The controversy over this property has been waged for a period of more than ten years, and has been reviewed by this court upon several occasions. To restate the facts would be a work of supererogation. Every fact bearing upon the rights of the parties appearing from the pleadings, or which the evidence tends to establish, will be found stated in some one or more of the opinions or statements of fact preceding the various opinions which have been heretofore announced, and we shall not do more than refer to the cases with the volumes and pages where the same may be found. G. W. M. Co. v. W. of A. M. Co. et al., 12 Colo. 46; 12 Colo. 55; 14 Colo. 90; 14 Colo. 98.

*319Ifc is claimed for the first time upon this rehearing that the Wilsons had implied notice at the time of their purchase of the true character of the sendee in the Purmort case and appearance by an unauthorized attorney in the Moynahan case. The argument in this behalf is based upon notice to Bates from Gwynne, communicated, as it is said, to Bates in his professional capacity as attorney, ifc having been adjudicated in another action that the transaction between Bates and the Wilsons constituted them mining partners with reference to this property. This claim cannot be sustained, as Bates was acting as attorney for Gwynne at the time he received notice of the character of the judgments and sales, and before he was engaged by the Wilsons. If it be conceded that Bates had information as claimed, there is no evidence that he ever communicated such information to the Wilsons, and ifc would have been of doubtful professional propriety on his part to have done so. Under these circumstances, notice cannot be imputed to the, Wilsons. Moreover, there is nothing before this court in this case to establish a partnership relation between Bates and the Wilsons. Wade on Notice, sec. 692; McCormick v. Wheeler et al., 36 Ill. 114.
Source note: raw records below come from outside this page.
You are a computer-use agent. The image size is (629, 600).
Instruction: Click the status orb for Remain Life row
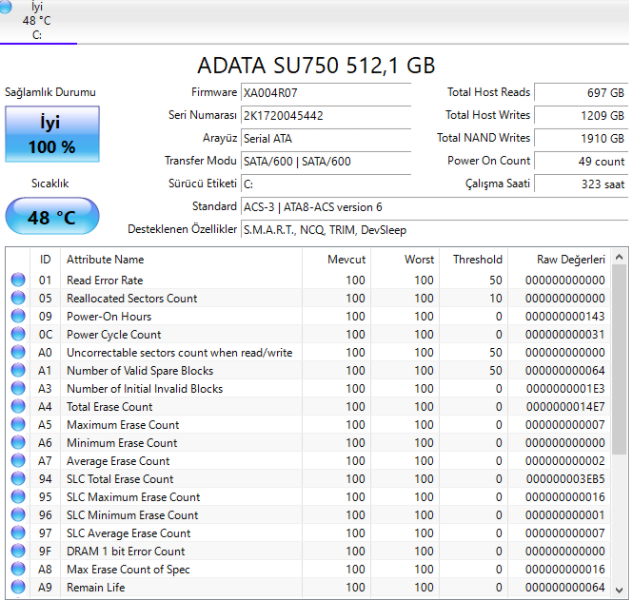click(x=17, y=587)
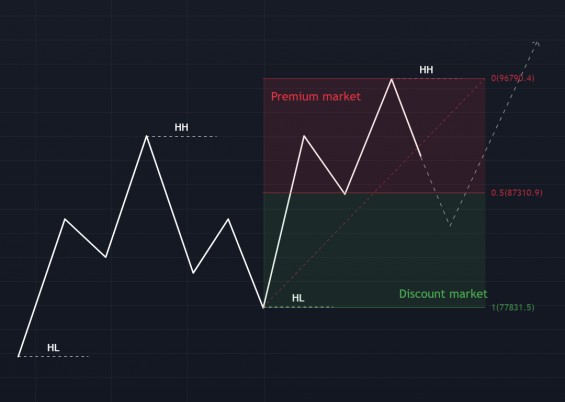565x402 pixels.
Task: Click the dashed line beside the left HH
Action: point(182,137)
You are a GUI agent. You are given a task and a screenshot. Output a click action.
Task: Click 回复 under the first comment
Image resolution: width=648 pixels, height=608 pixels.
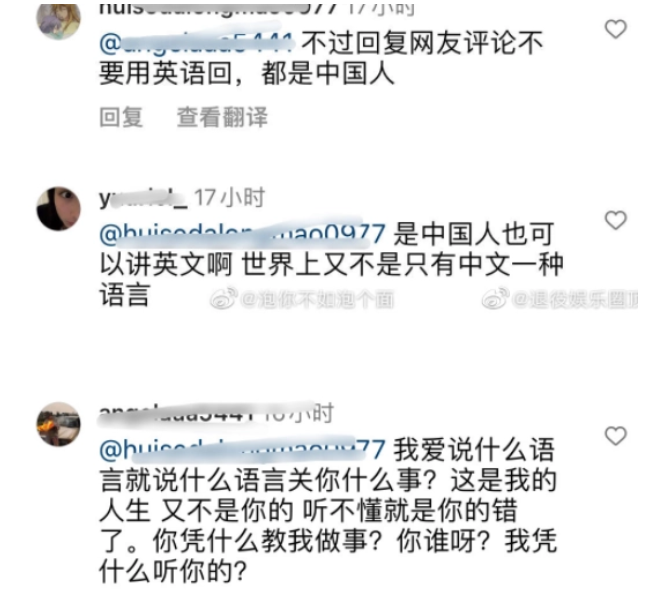click(121, 117)
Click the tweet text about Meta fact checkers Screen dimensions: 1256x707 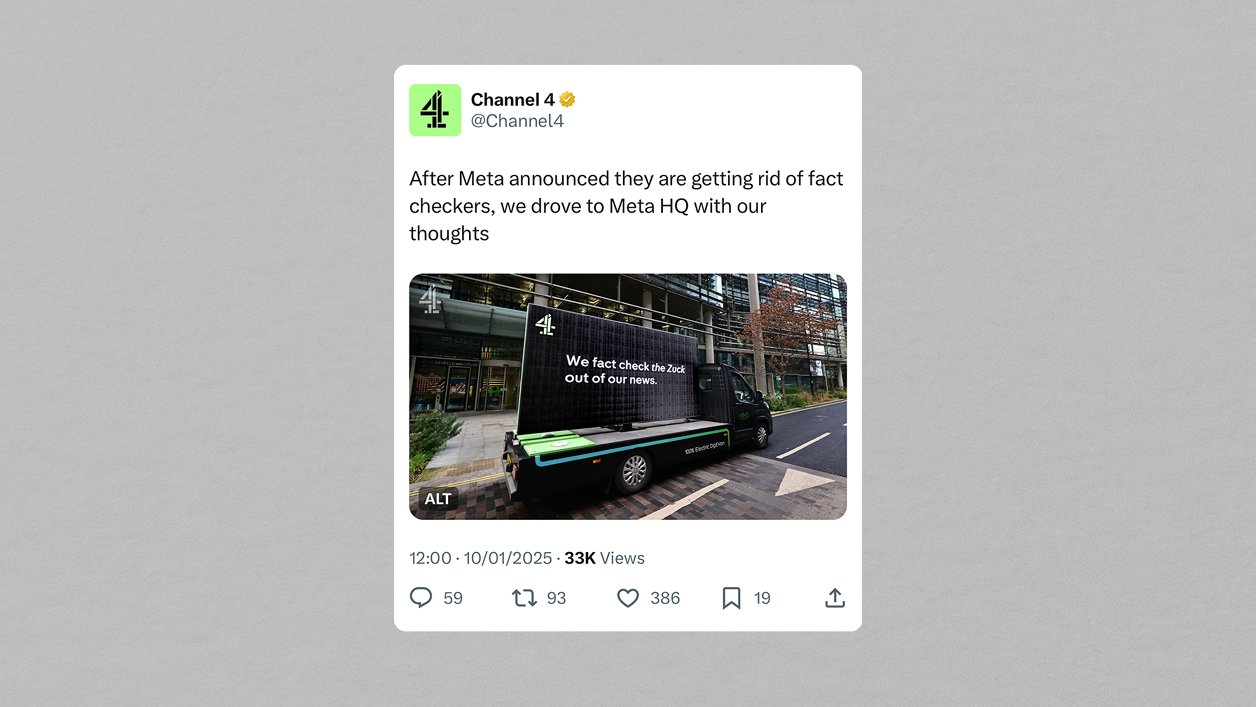[x=626, y=206]
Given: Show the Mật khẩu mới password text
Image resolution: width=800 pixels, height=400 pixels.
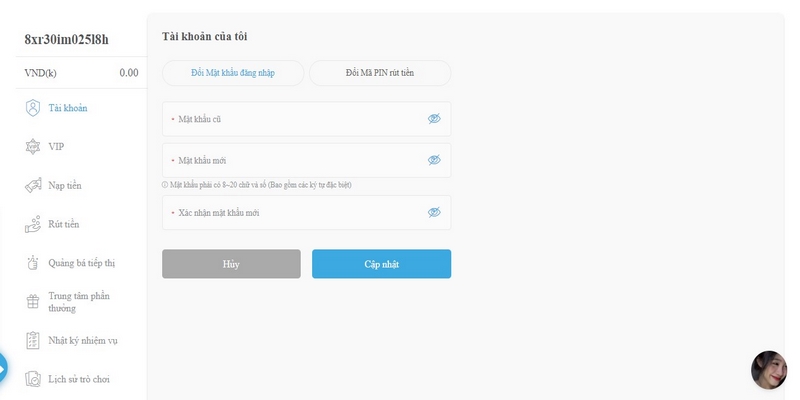Looking at the screenshot, I should pyautogui.click(x=434, y=160).
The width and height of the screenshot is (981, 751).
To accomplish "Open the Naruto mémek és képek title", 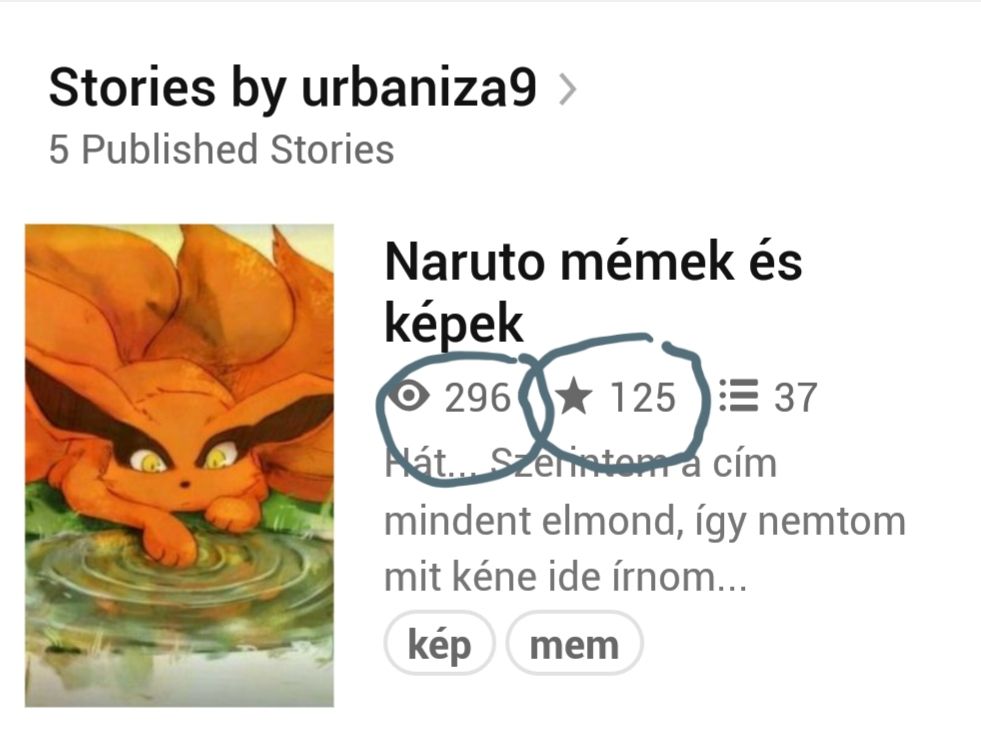I will click(593, 292).
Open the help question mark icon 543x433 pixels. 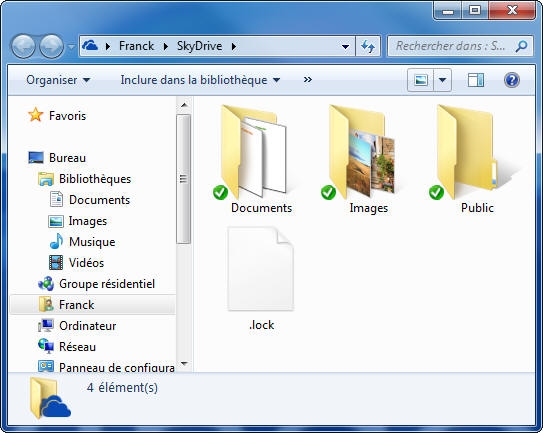(511, 80)
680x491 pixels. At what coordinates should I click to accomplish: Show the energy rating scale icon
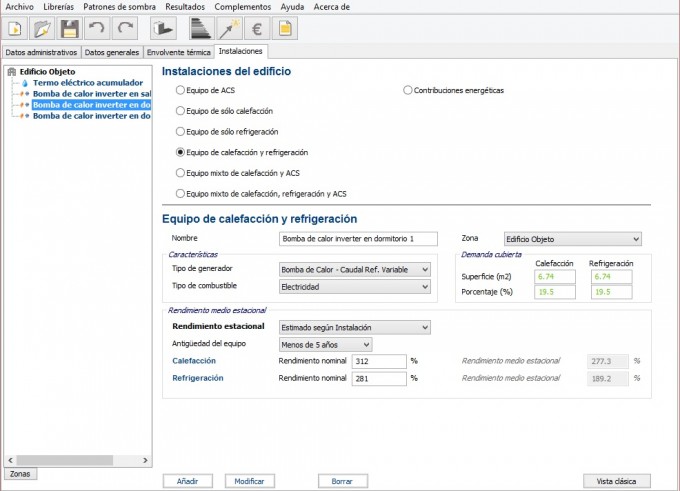(x=201, y=29)
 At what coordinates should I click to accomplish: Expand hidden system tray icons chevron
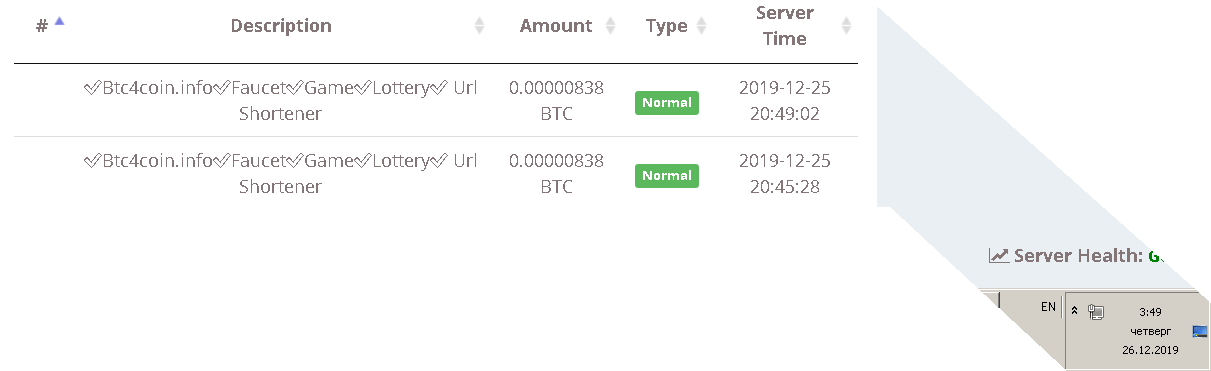pos(1075,311)
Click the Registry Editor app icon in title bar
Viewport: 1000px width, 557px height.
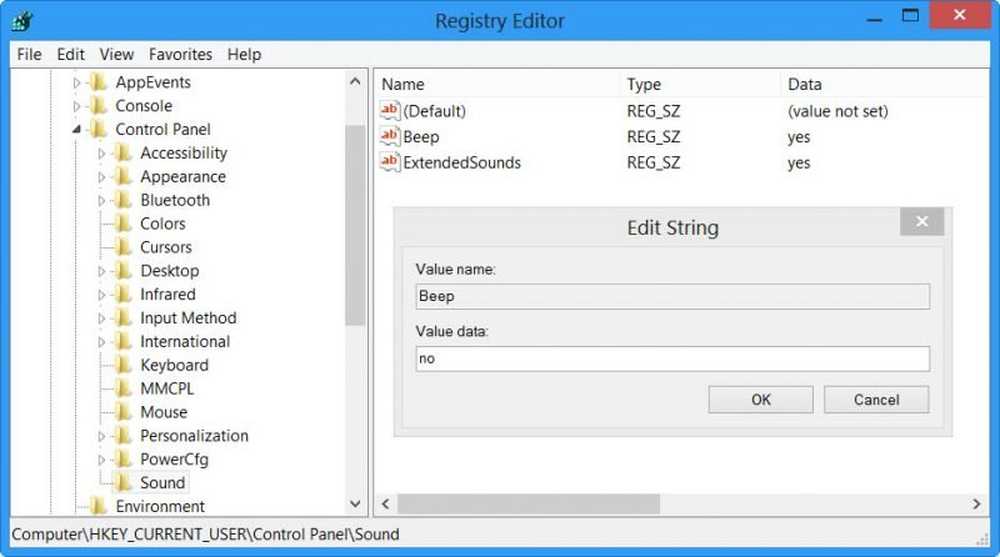click(22, 21)
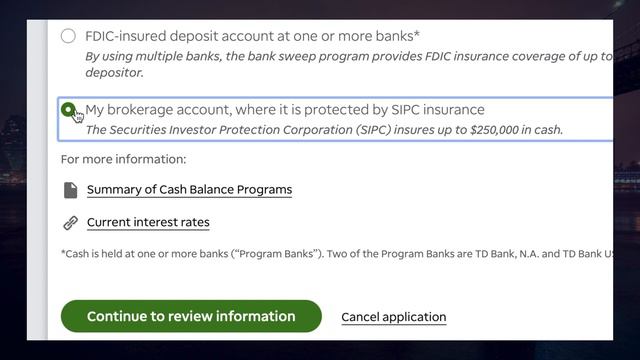This screenshot has width=640, height=360.
Task: Open the Current interest rates link
Action: pyautogui.click(x=148, y=222)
Counsel contend that there is an irreconcilable conflict between the following statements, the first appearing in the opinion of Mr. Justice Gerry, at page 49 of 12 Colorado, and the other in the opinion recently filed by this court, to wit:

“ The mining property described in the compliant, and the subject-matter of this suit, has been worked by the appellees, and a large amount of ore extracted therefrom, and they have derived in profits an amount largely in excess of the amount of the judgments in question.”
“ The purchasers made the property valuable as the result of their hazard and enterprise, and as soon as the value had been established, their title was contested to an extent that is seldom paralleled.”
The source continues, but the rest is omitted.